No one wants something that looks and feels like it was made inside a boardroom by anonymous marketing executives.

Being corporate is not a negative. By its most basic definition, a corporation is simply a large company or group of companies that operate as a single entity. If you've become a corporation or have been absorbed into one (the goal of many indies, let's not forget), you've become, by many measures, a success. It's acting corporate that's not so sexy.

What it comes down to is that no matter what we are buying today, no one wants something that looks and feels like it was made inside a boardroom by anonymous marketing executives. Truly inspired products can’t just be churned out for next quarter.

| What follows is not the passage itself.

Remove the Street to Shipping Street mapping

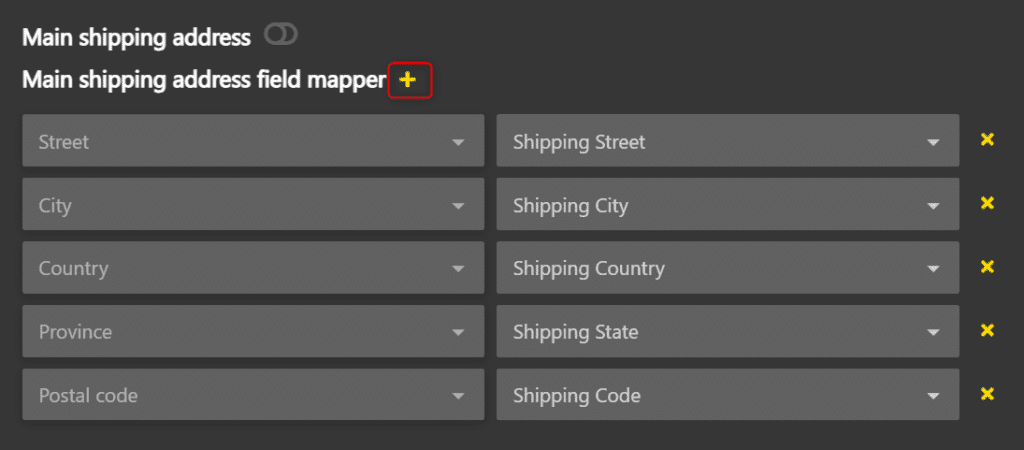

Indies have intimacy on their side. For many, which entered the market during the birth of social media and the new era of transparency, communicating one-on-one with their customer, often via direct-to-consumer (DTC) models, is native to them. Whereas corporate brands can seem distant and untouchable (building a fanbase, rather than a community), independent brands — which are staffed by many more people than just an amiable founder who might write you back on Instagram — can feel close, in-touch, real.

So, what can admittedly corporate establishment brands, and all brands on the rise for that matter, do to maintain connection, relevance and trust — or in some cases, to get it back?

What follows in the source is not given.